На ходу она взглянула на его профиль и с тревогой отметила, что его кожа выглядит более темной, чем ей казалось раньше, а черты лица — более тяжелыми. У нее возникло опасение, что он чем-то расстроен. Ей нравилось идти рядом с ним, легко прикасаясь своим плечом к его. Постепенно ощущение гармонии нарушилось. Он замедлил шаг, а затем неожиданно остановился, вся его фигура напряглась. Он повернулся, загородил ей дорогу, с его решительного лица исчезло очарование и спокойствие, и она почти не узнавала мужчину, стоявшего перед ней. Странным показался и его голос, когда он наконец заговорил, — хриплый, ломающийся.
— Я ждал… да, я догадывался, что опаздываю… но, пожалуйста, верь мне, Джесси, это не потому, что я хотел… скрыть.
— Что такое, мой дорогой? — нежно спросила она.

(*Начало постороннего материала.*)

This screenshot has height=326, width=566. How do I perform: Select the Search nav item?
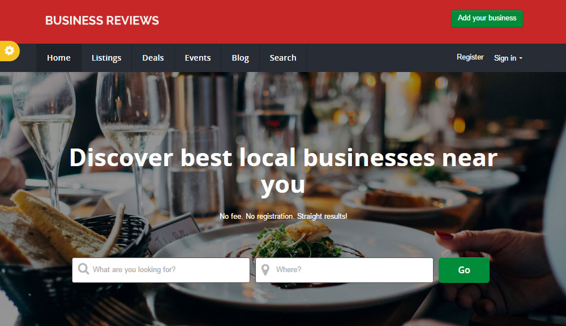[283, 58]
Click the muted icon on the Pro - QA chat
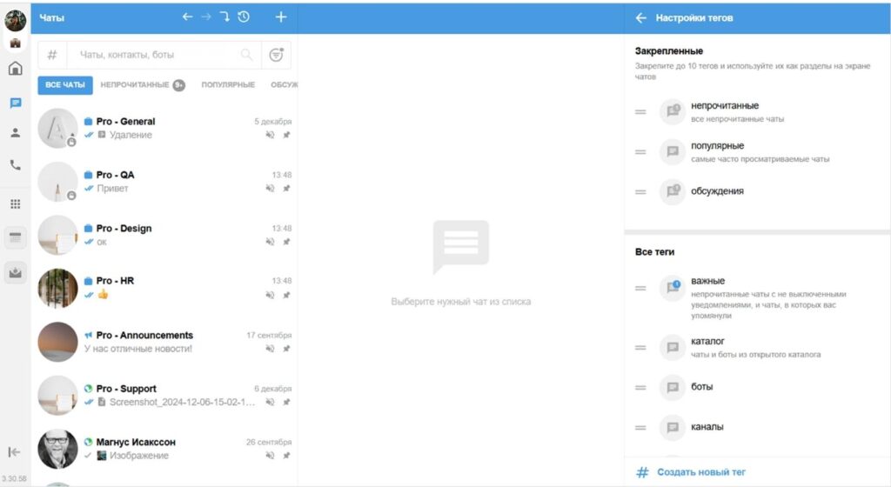This screenshot has height=487, width=891. coord(270,189)
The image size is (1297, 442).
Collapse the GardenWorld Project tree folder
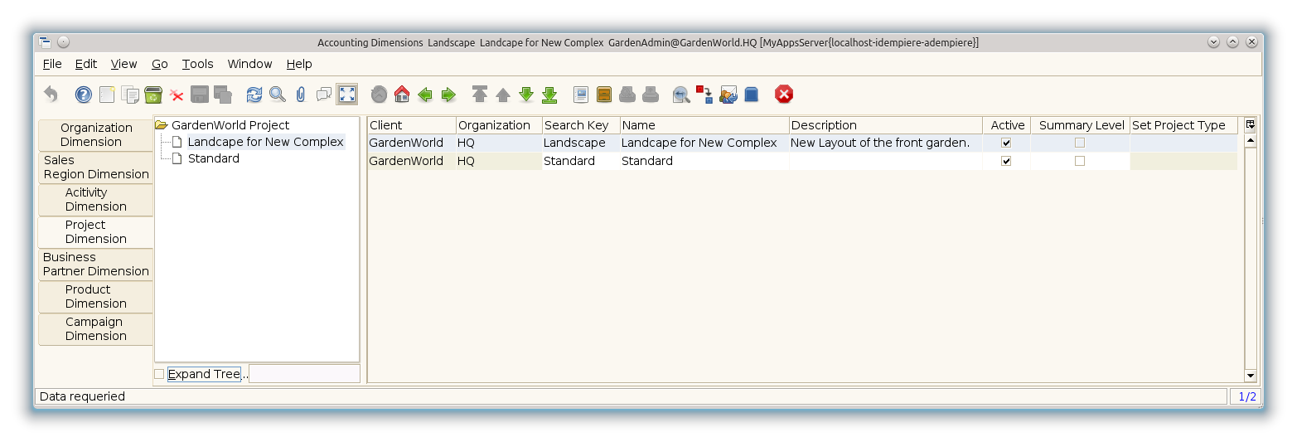coord(162,125)
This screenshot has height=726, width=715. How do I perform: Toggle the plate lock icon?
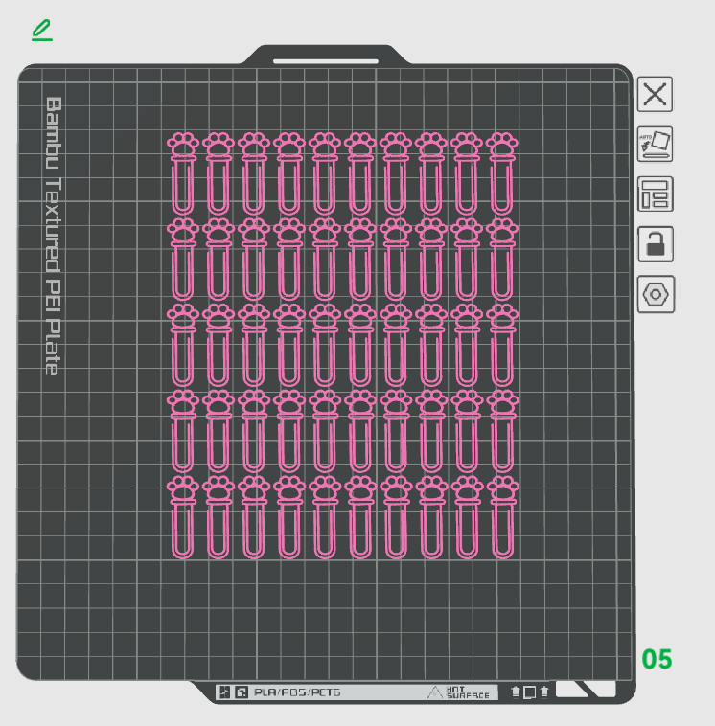[656, 244]
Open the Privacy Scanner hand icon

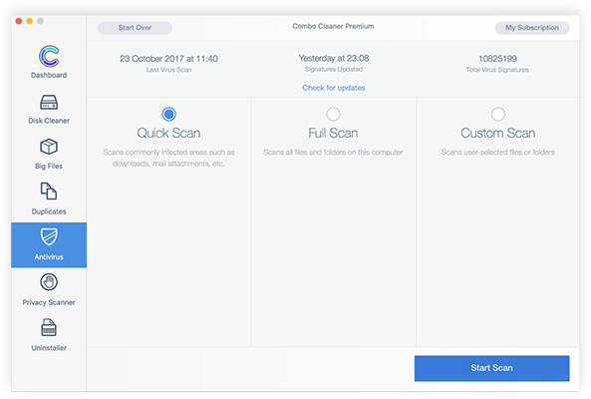(49, 282)
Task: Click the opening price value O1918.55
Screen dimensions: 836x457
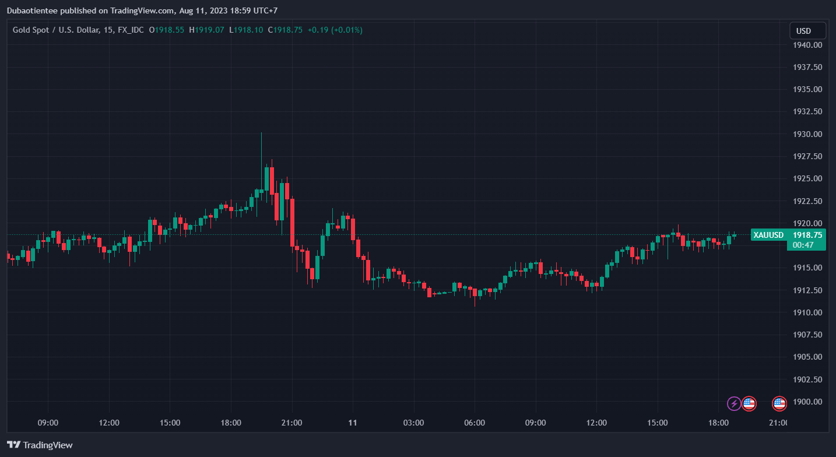Action: click(x=167, y=30)
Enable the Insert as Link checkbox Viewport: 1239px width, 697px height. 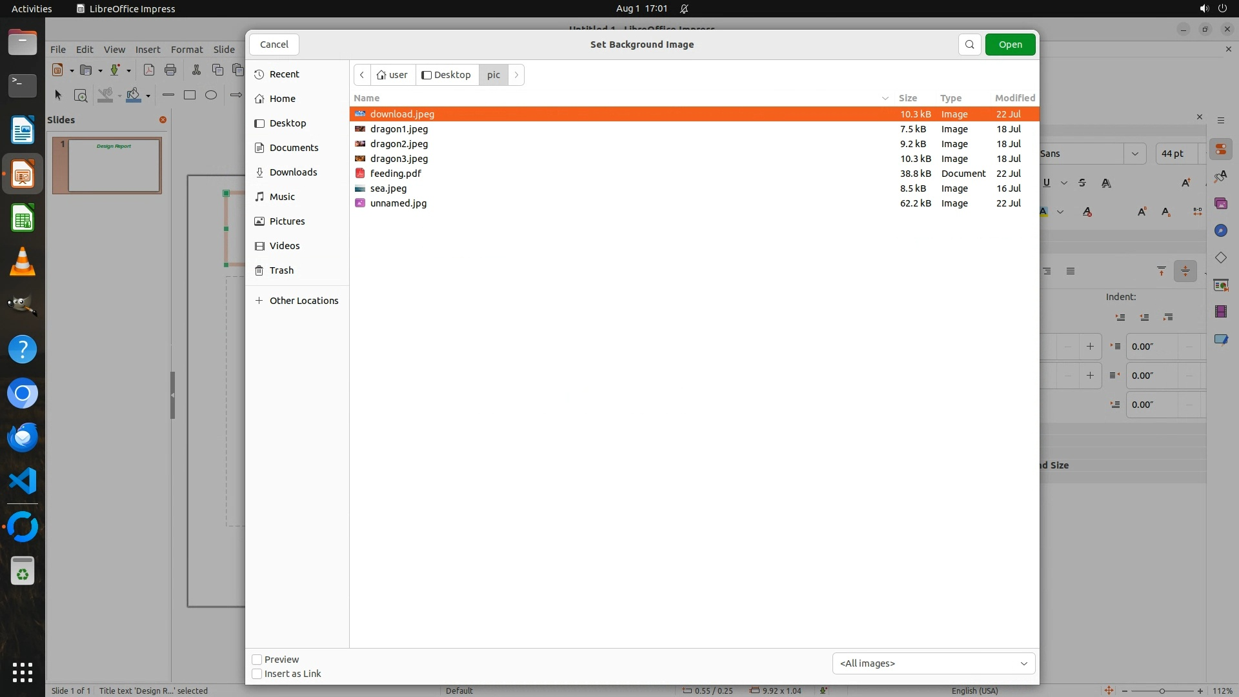(257, 674)

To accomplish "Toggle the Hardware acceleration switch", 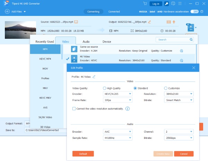I will 194,11.
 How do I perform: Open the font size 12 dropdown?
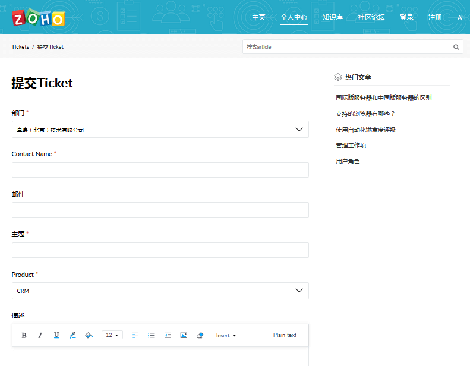tap(112, 335)
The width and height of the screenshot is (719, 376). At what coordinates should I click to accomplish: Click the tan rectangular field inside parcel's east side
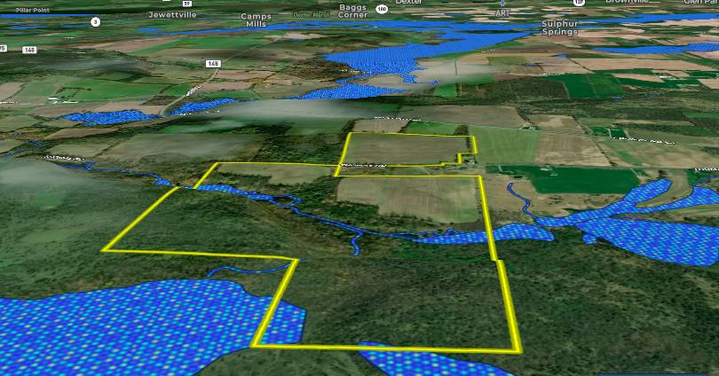408,199
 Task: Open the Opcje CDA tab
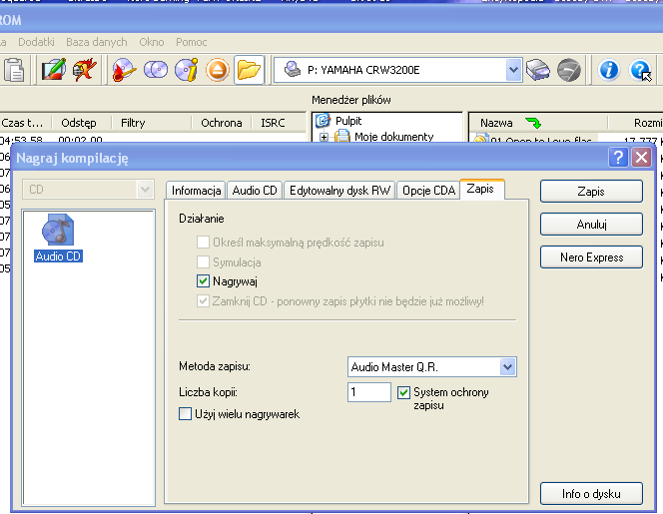(x=427, y=191)
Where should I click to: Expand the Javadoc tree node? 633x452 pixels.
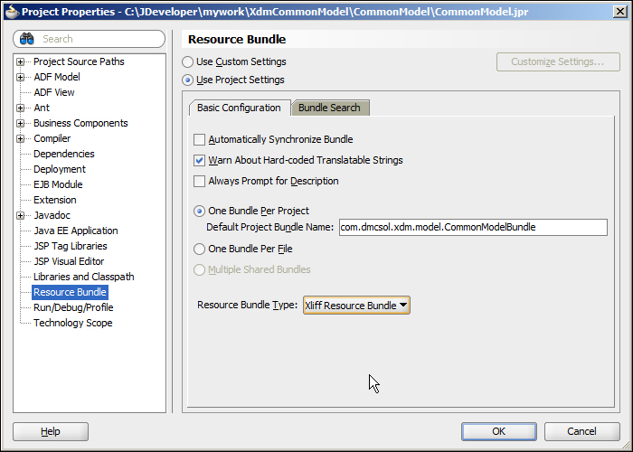point(20,215)
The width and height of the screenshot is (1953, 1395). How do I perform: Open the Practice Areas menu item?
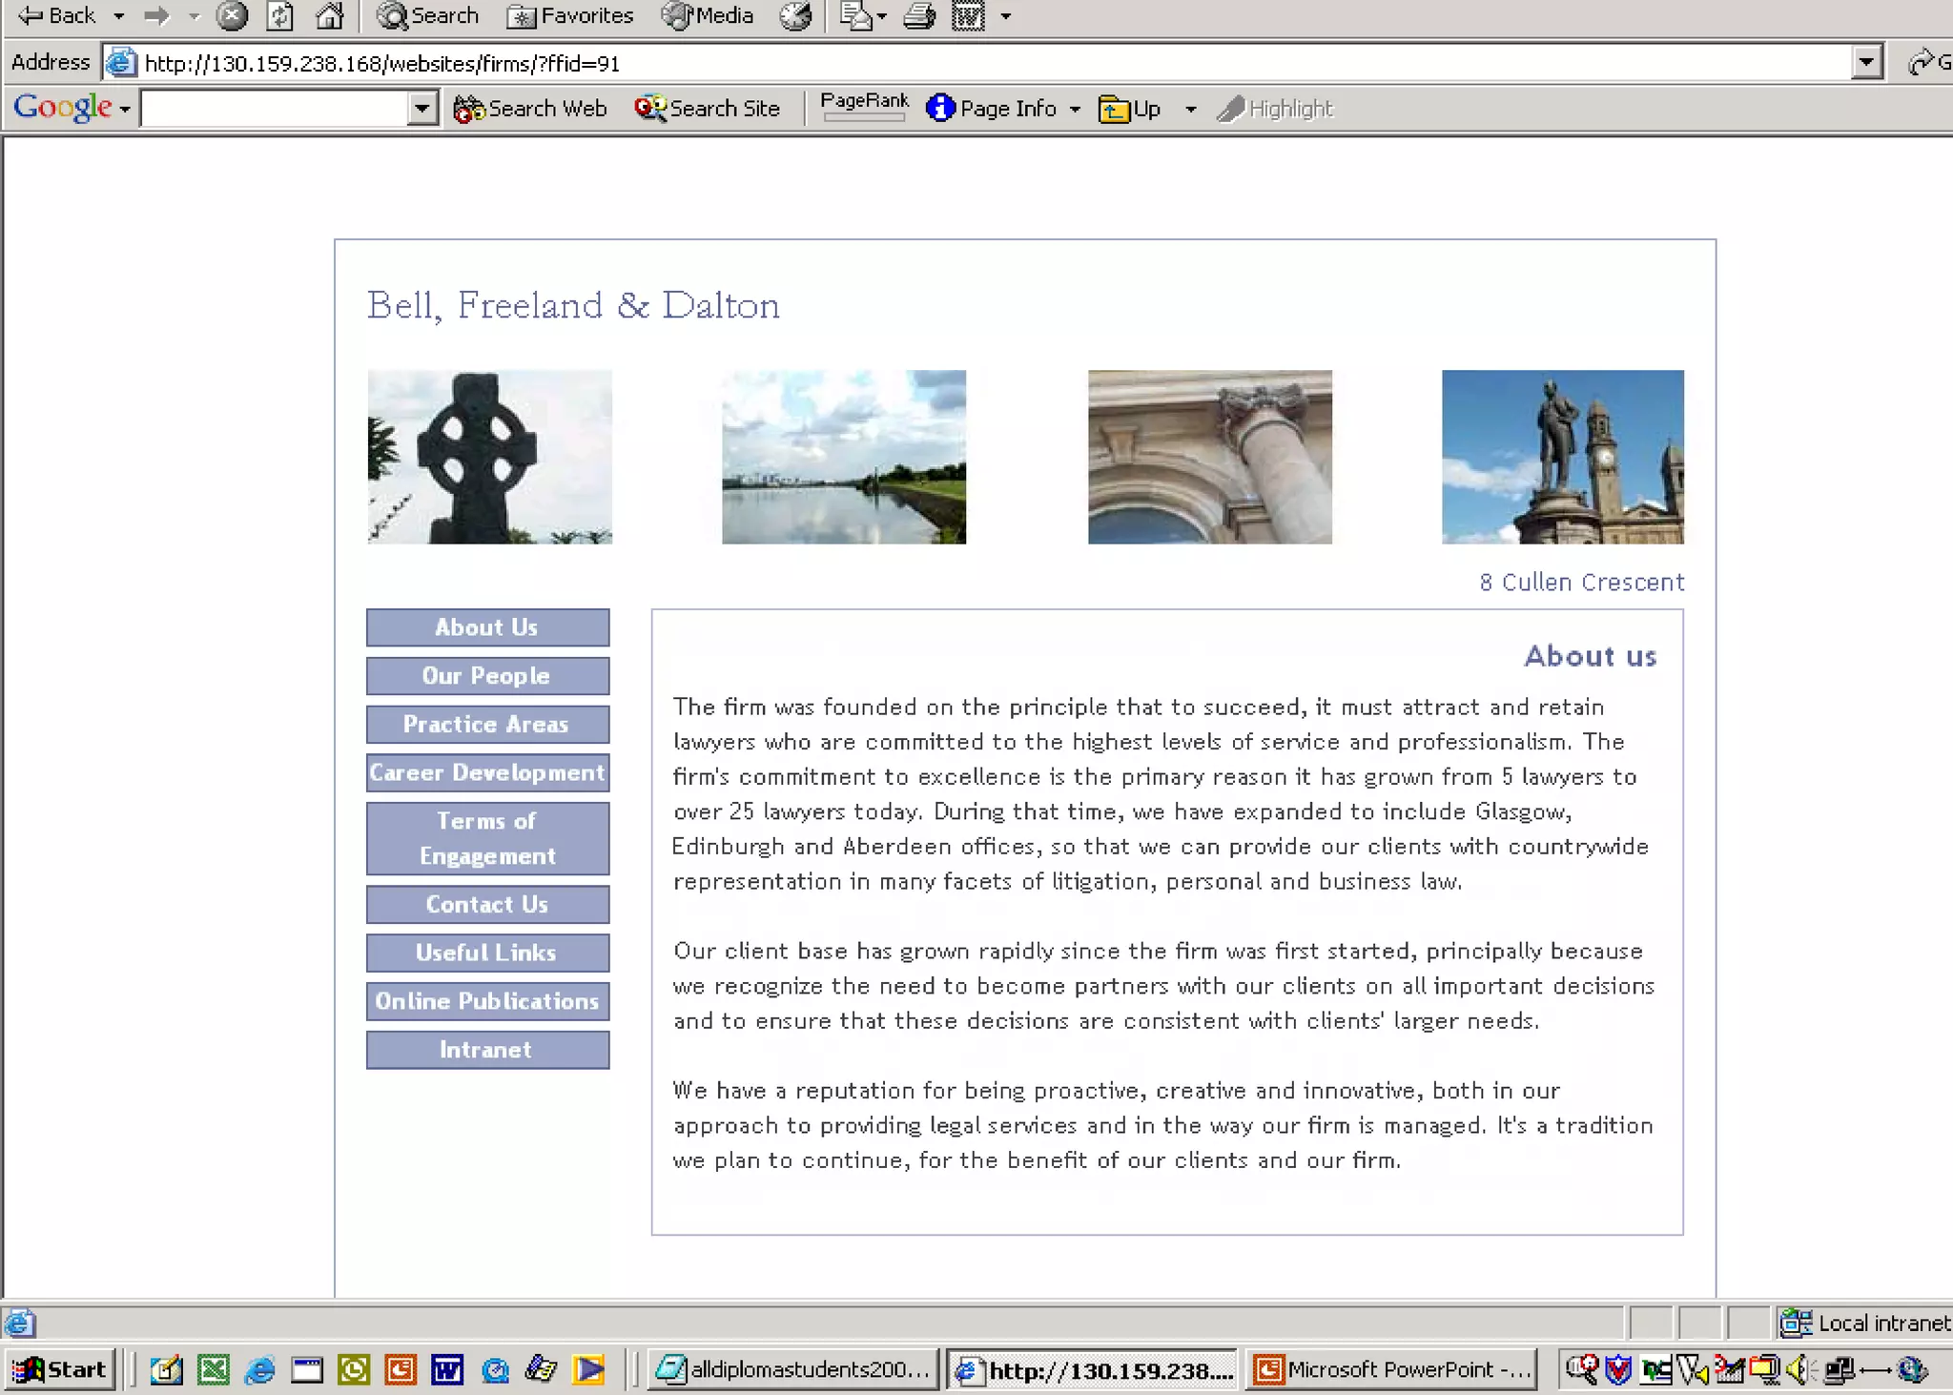coord(487,724)
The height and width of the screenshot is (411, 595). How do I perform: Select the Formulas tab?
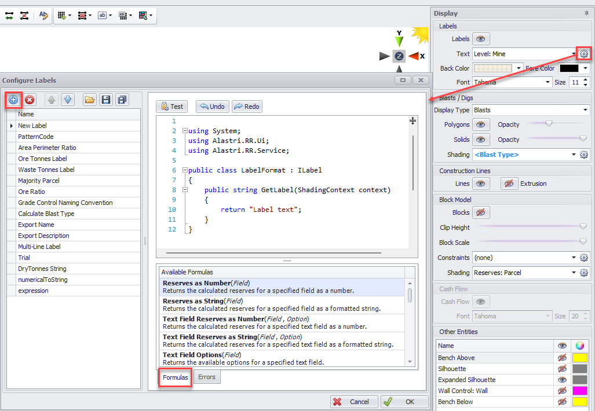175,377
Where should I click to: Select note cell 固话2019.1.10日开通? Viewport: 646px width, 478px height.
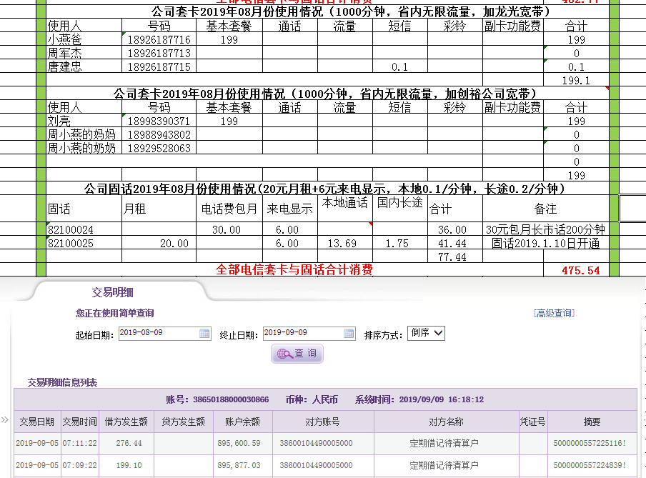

— Просто я не могу, Джесси, я не осмеливаюсь оставить так, чтобы ты узнала сама… случайно… и держала бы это против меня, потому что я не сказал тебе всю правду.
Джесси взяла его за руку:
— Пойдем мимо Дафф-Грин-Роу, тебе будет легче говорить.
Они тронулись с места, но он шел медленно, почти волоча ноги.
— Джесси, я не могу позволить тебе выйти за меня замуж, пока не сказал тебе…
Он замолк, затем остановился и сказал глухим голосом:
— Я никогда не рассказывал тебе о своей матери, верно?
Они стояли перед фасадом большого кирпичного здания, в котором конгресс проводил свои первые заседания. Воздух был неподвижен.
— Только то, что ей было трудно воспитывать троих детей после смерти твоего отца.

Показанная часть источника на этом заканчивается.